From: | Pavan Deolasee <pavan(dot)deolasee(at)gmail(dot)com> |
---|---|
To: | Amit Langote <Langote_Amit_f8(at)lab(dot)ntt(dot)co(dot)jp> |
Cc: | Etsuro Fujita <fujita(dot)etsuro(at)lab(dot)ntt(dot)co(dot)jp>, Alvaro Herrera <alvherre(at)alvh(dot)no-ip(dot)org>, Andres Freund <andres(at)anarazel(dot)de>, Pg Hackers <pgsql-hackers(at)postgresql(dot)org>, Peter Geoghegan <pg(at)bowt(dot)ie> |
Subject: | Re: ON CONFLICT DO UPDATE for partitioned tables |
Date: | 2018-03-22 04:34:51 |
Message-ID: | CABOikdOQ3iLmSWpgmYnOmMXo05cG8rRDWpajVmEE8jnXeQF-=A@mail.gmail.com |
Views: | Raw Message | Whole Thread | Download mbox | Resend email |
Thread: | |
Lists: | pgsql-hackers |
On Tue, Mar 20, 2018 at 10:09 AM, Amit Langote <
Langote_Amit_f8(at)lab(dot)ntt(dot)co(dot)jp> wrote:
> On 2018/03/20 13:30, Amit Langote wrote:
> > I have incorporated your patch in the main patch after updating the
> > comments a bit. Also, now that 6666ee49f49 is in [1], the transition
> > table related tests I proposed yesterday pass nicely. Instead of posting
> > as a separate patch, I have merged it with the main patch. So now that
> > planner refactoring is unnecessary, attached is just one patch.
>
> Sorry, I forgot to remove a hunk in the patch affecting
> src/include/optimizer/prep.h. Fixed in the attached updated version.
>
Thanks for writing a new version. A few comments:
<listitem>
<para>
- Using the <literal>ON CONFLICT</literal> clause with partitioned
tables
- will cause an error if the conflict target is specified (see
- <xref linkend="sql-on-conflict" /> for more details on how the
clause
- works). Therefore, it is not possible to specify
- <literal>DO UPDATE</literal> as the alternative action, because
- specifying the conflict target is mandatory in that case. On the
other
- hand, specifying <literal>DO NOTHING</literal> as the alternative
action
- works fine provided the conflict target is not specified. In that
case,
- unique constraints (or exclusion constraints) of the individual leaf
- partitions are considered.
- </para>
- </listitem>
We should document it somewhere that partition key update is not supported
by
ON CONFLICT DO UPDATE
/*
* get_partition_parent
+ * Obtain direct parent or topmost ancestor of given relation
*
- * Returns inheritance parent of a partition by scanning pg_inherits
+ * Returns direct inheritance parent of a partition by scanning
pg_inherits;
+ * or, if 'getroot' is true, the topmost parent in the inheritance
hierarchy.
*
* Note: Because this function assumes that the relation whose OID is
passed
* as an argument will have precisely one parent, it should only be called
* when it is known that the relation is a partition.
*/
Given that most callers only look for immediate parent, I wonder if it makes
sense to have a new function, get_partition_root(), instead of changing
signature of the current function.
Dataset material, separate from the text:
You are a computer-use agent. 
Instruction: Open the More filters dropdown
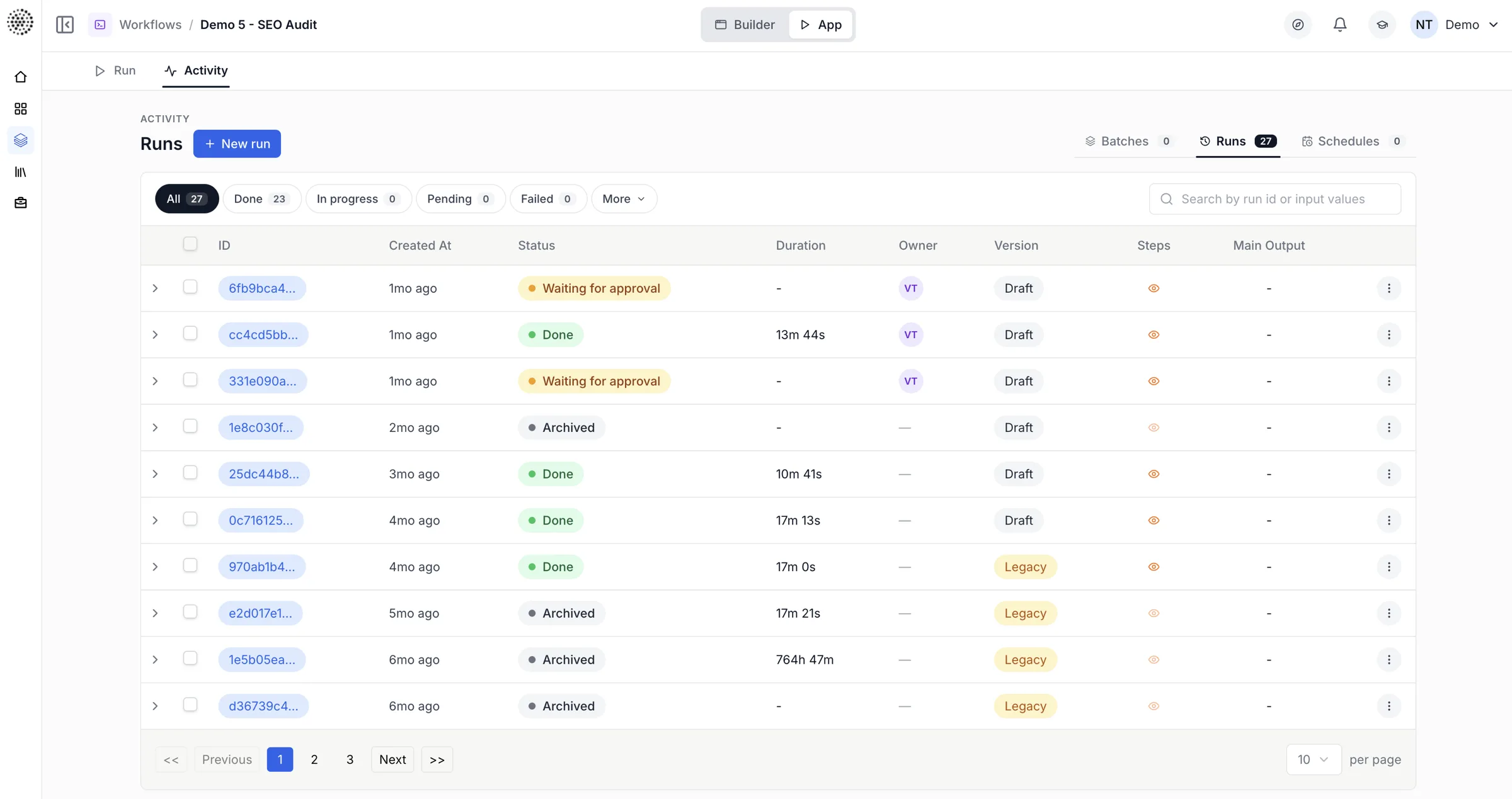coord(624,199)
That will reduce foot-print of this patch
quite a lot.
@@ -36,6 +38,7 @@ static char
*ExecBuildSlotPartitionKeyDescription(Relation rel,
Datum *values,
bool *isnull,
int maxfieldlen);
+static List *adjust_onconflictset_tlist(List *tlist, TupleConversionMap
*map);
We should name this function in a more generic way, given that it's going
to be
used for other things too. What about adjust_partition_tlist?
+
+ /*
+ * If partition's tuple descriptor differs from the root parent,
+ * we need to adjust the onConflictSet target list to account for
+ * differences in attribute numbers.
+ */
+ if (map != NULL)
+ {
+ /*
+ * First convert Vars to contain partition's atttribute
+ * numbers.
+ */
+
+ /* Convert Vars referencing EXCLUDED pseudo-relation. */
+ onconflset = map_partition_varattnos(node->onConflictSet,
+ INNER_VAR,
+ partrel,
+ firstResultRel, NULL);
Are we not modifying node->onConflictSet in place? Or does
map_partition_varattnos() create a fresh copy before scribbling on the
input?
If it's former then I guess that's a problem. If it's latter then we ought
to
have comments explaining that.
+ tupDesc = ExecTypeFromTL(onconflset, partrelDesc->tdhasoid);
+ PinTupleDesc(tupDesc);
Why do we need to pin the descriptor? If we do need, why don't we need
corresponding ReleaseTupDesc() call?
I am still confused if the partition_conflproj_tdescs really belongs to
PartitionTupleRouting or should it be a part of the ResultRelInfo. FWIW for
the
MERGE patch, I moved everything to a new struct and made it part of the
ResultRelInfo. If no re-mapping is necessary, we can just point to the
struct
in the root relation's ResultRelInfo. Otherwise create and populate a new
one
in the partition relation's ResultRelInfo.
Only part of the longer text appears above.